There are many provisions of the draft Basic Law which provide for human rights in specific areas, but less comprehensively and less satisfactorily than the international covenants. I do not like, for example, the provision of the draft Basic Law which provides that Hong Kong inhabitants,
"shall not be unlawfully"-
I underline the word "unlawfully";- "arrested, defamed or imprisoned".
I think that that may have been borrowed from the Malaysian constitution. "Unlawfully" means that the legislature is free to prescribe whatever grounds it may choose to take away individual liberty.
I have similar criticisms of other provisions of the Basic Law. Freedom of speech of the press and of publication is guaranteed "in accordance with law". Again, it is "unlawful" search or "unlawful" entry into the home that is prohibited. Correspondence and telephone communications can be intercepted "according to the procedure prescribed by law". A person may travel "if he holds a valid travel document". Constitutional lawyers know only too well that provisions of that kind provide no absolute guarantees. The legislature of the Hong Kong SAR will be free to encroach in any way it chooses on any of these rights.

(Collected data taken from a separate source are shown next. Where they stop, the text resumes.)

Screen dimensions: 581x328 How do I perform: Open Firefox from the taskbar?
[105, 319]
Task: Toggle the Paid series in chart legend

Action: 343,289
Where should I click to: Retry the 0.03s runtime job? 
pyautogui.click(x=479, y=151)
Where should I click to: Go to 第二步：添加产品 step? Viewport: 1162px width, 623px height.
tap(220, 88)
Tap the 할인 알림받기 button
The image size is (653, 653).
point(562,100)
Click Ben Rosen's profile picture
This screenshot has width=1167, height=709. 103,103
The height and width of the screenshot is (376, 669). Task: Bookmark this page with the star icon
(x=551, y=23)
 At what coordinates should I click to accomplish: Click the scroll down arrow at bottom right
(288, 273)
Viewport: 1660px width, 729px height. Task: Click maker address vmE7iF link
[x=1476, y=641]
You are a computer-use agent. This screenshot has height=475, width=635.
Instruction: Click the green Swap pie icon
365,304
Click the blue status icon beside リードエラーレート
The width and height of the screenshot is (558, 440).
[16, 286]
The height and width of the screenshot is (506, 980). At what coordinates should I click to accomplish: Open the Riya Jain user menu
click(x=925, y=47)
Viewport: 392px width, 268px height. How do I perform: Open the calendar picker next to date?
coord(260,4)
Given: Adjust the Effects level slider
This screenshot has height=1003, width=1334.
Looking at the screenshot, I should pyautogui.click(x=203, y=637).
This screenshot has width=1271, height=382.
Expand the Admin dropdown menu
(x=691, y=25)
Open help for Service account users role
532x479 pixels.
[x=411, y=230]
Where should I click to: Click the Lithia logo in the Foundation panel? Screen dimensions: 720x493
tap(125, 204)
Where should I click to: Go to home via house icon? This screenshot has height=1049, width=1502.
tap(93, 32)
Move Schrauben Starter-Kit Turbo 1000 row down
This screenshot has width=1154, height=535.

With great respect for all those concerned with the draft Basic Law, I suggest that the most straightforward way of carrying into effect the commitments on human rights contained in the joint declaration is either to write the international covenants in their entirety into the Basic Law, to have the Hong Kong SAR enact them in future or, better still, with the agreement of the People's Republic, to have the Legislative Council enact the international covenants here and now.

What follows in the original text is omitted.